Evans also noted that healthcare professionals are increasingly wanting to control their own risk.

“They are just tired of the volatility, they are naturally creative people who are always striving for innovation because you can’t be complacent in healthcare,” she added. “You’ve always got to be one step ahead and strategic.”

Dr Ira Richterman launched the Cayman-domiciled StarKap Insurance Company in 2005, due to proliferating costs for medical malpractice insurance in the commercial market.

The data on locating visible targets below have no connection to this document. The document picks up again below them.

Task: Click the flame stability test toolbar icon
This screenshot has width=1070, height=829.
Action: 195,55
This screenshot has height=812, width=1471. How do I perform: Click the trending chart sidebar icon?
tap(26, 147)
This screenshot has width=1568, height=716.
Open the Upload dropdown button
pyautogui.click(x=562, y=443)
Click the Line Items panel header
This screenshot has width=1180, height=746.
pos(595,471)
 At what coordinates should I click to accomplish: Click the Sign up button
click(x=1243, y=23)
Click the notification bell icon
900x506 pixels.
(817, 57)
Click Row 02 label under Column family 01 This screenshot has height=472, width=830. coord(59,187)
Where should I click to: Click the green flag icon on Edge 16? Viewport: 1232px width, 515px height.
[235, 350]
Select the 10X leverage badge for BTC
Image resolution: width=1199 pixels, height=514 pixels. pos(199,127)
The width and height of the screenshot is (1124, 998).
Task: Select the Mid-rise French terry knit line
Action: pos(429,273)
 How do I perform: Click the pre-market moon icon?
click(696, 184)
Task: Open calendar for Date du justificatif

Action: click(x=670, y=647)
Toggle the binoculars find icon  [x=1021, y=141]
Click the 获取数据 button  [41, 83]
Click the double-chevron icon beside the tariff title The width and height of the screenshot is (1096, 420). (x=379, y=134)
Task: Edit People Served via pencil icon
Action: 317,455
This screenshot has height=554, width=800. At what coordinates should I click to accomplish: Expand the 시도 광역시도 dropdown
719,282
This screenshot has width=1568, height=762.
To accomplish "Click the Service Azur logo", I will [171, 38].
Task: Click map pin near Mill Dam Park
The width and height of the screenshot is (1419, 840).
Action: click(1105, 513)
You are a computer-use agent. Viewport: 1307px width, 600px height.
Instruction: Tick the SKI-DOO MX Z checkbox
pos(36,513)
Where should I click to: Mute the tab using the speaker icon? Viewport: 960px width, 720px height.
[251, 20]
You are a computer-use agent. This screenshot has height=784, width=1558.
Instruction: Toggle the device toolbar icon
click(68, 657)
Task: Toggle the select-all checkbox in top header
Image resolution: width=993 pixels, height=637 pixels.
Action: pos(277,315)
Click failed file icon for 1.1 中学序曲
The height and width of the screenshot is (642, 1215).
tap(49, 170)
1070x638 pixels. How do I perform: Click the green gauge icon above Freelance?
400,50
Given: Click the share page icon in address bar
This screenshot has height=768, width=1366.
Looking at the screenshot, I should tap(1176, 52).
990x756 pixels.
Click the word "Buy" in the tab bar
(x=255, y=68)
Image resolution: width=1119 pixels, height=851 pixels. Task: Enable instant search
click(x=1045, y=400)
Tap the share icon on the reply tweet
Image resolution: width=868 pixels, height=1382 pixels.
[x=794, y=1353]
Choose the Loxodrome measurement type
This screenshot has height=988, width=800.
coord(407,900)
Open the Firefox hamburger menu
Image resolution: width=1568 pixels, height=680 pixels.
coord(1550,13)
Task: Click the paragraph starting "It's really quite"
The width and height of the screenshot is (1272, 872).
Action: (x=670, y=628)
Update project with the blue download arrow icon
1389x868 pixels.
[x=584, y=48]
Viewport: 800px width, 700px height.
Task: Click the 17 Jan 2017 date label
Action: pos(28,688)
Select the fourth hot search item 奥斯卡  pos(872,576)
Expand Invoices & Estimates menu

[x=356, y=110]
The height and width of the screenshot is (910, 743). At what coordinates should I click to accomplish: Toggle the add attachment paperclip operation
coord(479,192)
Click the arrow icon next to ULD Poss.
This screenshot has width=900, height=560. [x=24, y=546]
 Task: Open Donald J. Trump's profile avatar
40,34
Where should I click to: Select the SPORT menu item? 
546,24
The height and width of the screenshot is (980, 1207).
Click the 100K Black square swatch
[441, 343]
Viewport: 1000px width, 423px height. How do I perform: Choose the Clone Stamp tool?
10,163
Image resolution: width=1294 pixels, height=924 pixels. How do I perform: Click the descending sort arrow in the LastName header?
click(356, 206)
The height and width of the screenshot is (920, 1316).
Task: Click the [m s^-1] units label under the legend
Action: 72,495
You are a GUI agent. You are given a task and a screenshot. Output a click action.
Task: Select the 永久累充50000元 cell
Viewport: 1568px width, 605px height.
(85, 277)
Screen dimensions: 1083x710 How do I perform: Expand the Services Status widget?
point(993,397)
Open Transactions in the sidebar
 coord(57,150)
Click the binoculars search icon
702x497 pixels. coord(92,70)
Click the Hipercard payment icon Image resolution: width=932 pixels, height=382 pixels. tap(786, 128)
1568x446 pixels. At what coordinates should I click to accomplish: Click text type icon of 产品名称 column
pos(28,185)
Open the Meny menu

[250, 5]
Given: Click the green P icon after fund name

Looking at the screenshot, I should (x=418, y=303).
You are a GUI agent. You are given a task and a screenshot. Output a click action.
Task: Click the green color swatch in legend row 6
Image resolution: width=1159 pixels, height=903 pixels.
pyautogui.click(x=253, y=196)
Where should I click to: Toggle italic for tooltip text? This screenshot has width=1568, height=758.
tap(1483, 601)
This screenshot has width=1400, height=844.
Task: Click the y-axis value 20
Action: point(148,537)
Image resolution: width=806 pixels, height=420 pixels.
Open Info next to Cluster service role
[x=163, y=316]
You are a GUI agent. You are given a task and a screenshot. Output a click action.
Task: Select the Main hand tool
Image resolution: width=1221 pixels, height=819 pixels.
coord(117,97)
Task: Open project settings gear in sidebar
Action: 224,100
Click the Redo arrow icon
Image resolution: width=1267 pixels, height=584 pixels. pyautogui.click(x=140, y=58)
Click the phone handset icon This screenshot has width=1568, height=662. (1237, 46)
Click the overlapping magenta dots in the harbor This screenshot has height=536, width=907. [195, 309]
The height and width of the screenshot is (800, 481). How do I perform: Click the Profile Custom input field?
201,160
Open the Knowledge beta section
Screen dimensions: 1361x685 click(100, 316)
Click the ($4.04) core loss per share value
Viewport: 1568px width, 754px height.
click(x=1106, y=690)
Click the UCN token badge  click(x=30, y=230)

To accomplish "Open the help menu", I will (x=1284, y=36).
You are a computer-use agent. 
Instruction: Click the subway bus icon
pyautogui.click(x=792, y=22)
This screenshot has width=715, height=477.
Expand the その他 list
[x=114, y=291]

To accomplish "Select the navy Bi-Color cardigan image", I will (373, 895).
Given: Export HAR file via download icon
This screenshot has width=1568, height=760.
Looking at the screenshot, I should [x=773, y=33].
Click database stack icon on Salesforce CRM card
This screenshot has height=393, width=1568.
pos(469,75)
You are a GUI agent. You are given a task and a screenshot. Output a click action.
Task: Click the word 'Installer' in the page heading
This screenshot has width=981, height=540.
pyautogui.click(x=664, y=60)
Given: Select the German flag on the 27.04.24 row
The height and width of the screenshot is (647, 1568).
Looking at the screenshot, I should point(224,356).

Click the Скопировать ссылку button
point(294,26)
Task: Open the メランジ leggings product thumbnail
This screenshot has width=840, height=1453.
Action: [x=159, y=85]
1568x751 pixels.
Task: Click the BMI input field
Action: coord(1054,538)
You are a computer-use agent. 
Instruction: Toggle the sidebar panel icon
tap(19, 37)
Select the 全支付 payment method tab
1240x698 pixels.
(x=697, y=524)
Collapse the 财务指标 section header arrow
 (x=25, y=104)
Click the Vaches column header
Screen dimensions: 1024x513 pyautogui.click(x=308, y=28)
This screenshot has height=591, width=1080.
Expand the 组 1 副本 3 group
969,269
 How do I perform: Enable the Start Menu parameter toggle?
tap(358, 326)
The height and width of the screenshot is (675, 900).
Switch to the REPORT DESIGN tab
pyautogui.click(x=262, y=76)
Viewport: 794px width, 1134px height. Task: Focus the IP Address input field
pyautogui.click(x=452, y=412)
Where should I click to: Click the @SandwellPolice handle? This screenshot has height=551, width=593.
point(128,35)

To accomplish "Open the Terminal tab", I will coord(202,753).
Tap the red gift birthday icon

“For myself, a lot of my friends, malpractice insurance as a small independent group was unaffordable,” he said.

“As a result, in 2005, an orthopaedic group, an anaesthesia group, and a large multi-specialty, medicine group got together, and we all felt the captive was the right thing for our practices and more importantly for our community.”

M&A

Heather McClure, chief risk advisor in the US Healthcare Practice at Aon, noted that the merger of physicians into hospital employment over the last three years has grown “exponentially”, which has benefited physicians in their defence against lawsuits.

“What that means for the risk is that those physicians don’t have their own separate policies anymore, as their risk is joined with the hospitals,” she said.

McClure added that the plaintiff’s attorneys used to be able to pick off and sue the physician or the hospital separately. “And now there’s that opportunity for joint defence.”